Coherent magnetic nanoinclusions induce charge localization in half-Heusler alloys leading to high-Tc ferromagnetism and enhanced thermoelectric performance

Abstract

Performance improvement traditionally realized through a combination of power factor optimization via electronic doping and lattice thermal conductivity reduction using nanostructuring have reached their optimal limits in many leading thermoelectric materials, making further enhancement in the thermoelectric figure of merit extremely challenging. Here, a novel approach to electronic transport engineering using coherent magnetic nanoinclusions is demonstrated. It was found that the incorporation of coherent magnetic full-Heusler (FH) nanoinclusions (Ti(Ni_4/3Fe_2/3)Sn) into a half-Heusler (HH) matrix (Ti_0.25Zr_0.25Hf_0.5NiSn_0.975Sb_0.025) with optimal doping level and lattice thermal conductivity leads to high Curie temperature ferromagnetism (T_c ∼ 650 K) along with a large reduction in the effective carrier density within the HH matrix. It is believed that the embedded magnetic FH nanoinclusions interact with the spin of itinerant carriers, leading to charge localization and the formation of overlapping bound magnetic polarons (BMPs).

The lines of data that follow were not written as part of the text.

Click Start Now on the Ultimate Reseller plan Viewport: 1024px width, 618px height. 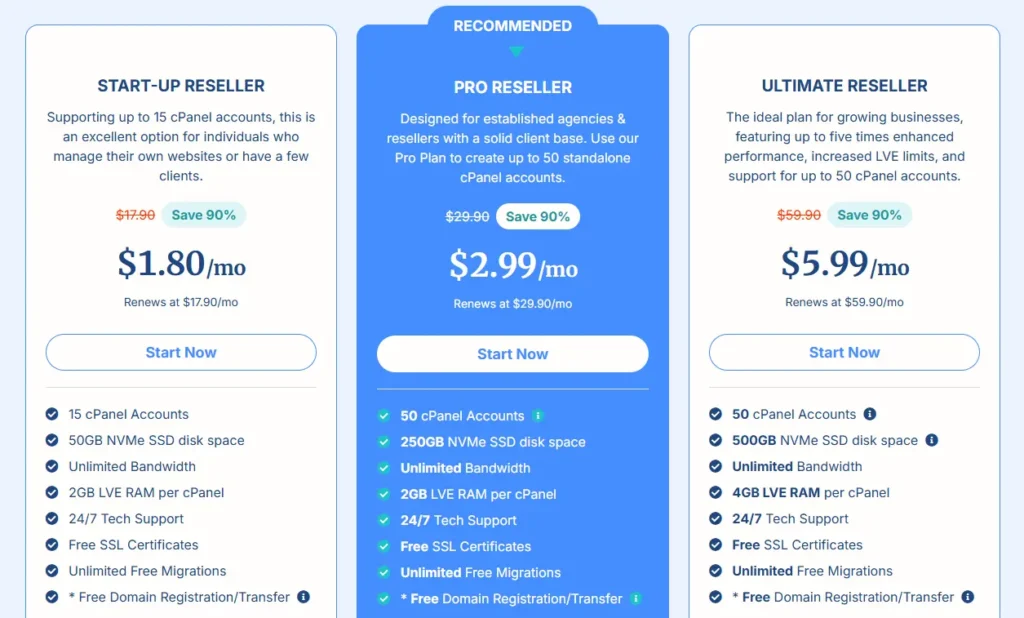(x=844, y=352)
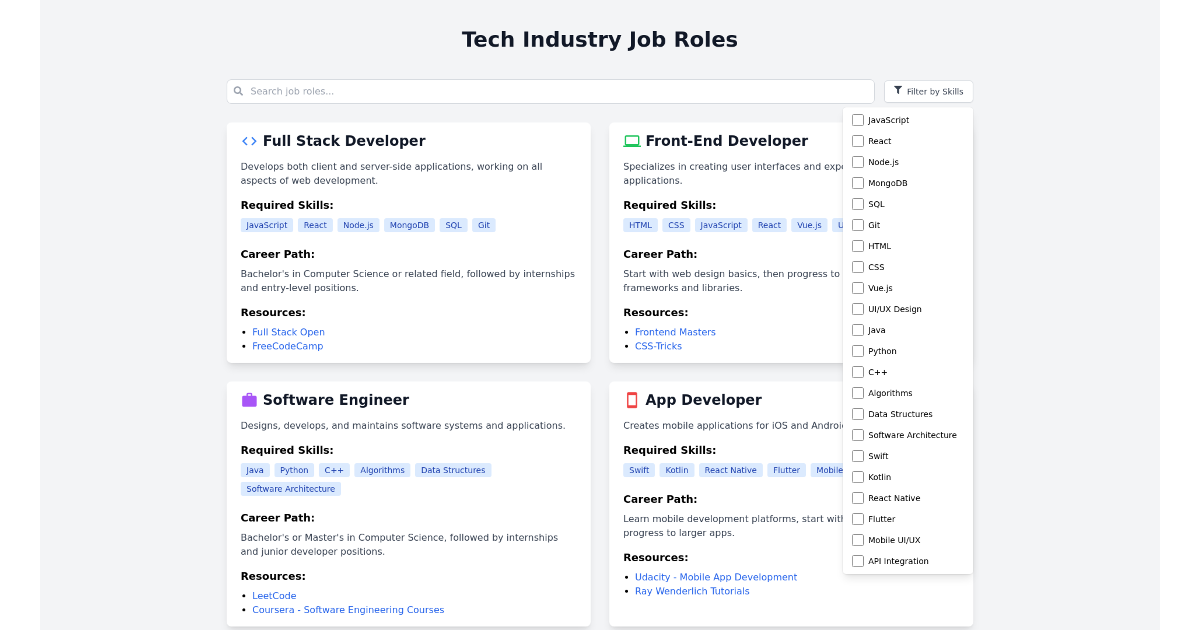Click the Udacity Mobile App Development link
The image size is (1200, 630).
pos(716,576)
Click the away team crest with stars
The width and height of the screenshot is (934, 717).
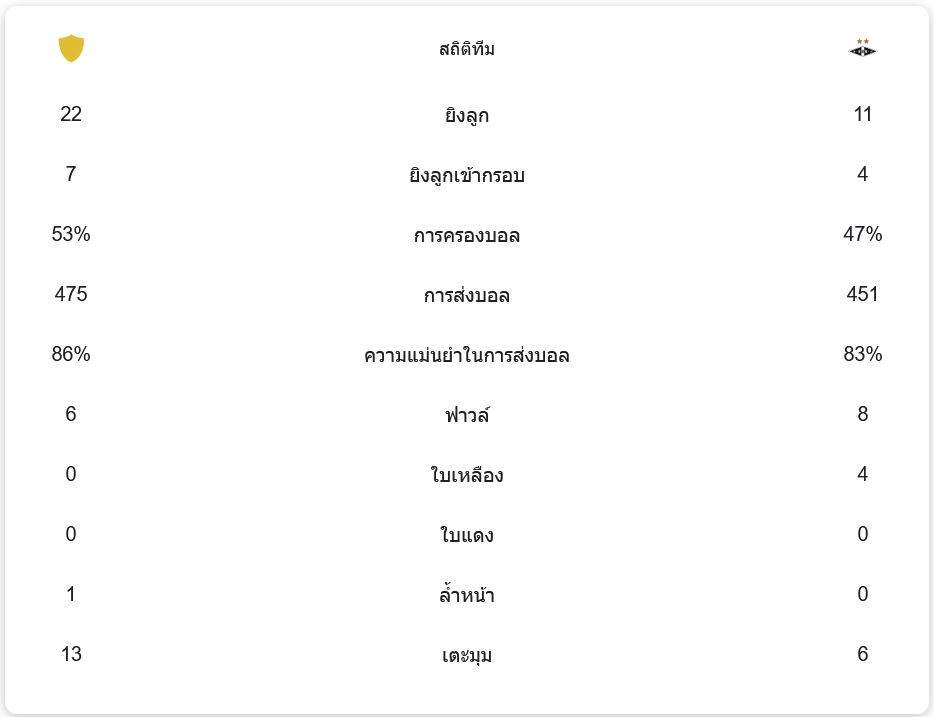pos(863,48)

This gives rise to significant enhancements of both carrier mobility and thermopower, which minimizes the reduction in the overall power factor, simultaneously with a large drop in the total thermal conductivity owing to the reduction of the electronic contribution to the thermal conductivity. The implementation of the magnetic nanoinclusions strategy in a variety of state-of-the-art thermoelectric materials could pave the way towards even larger figures of merit.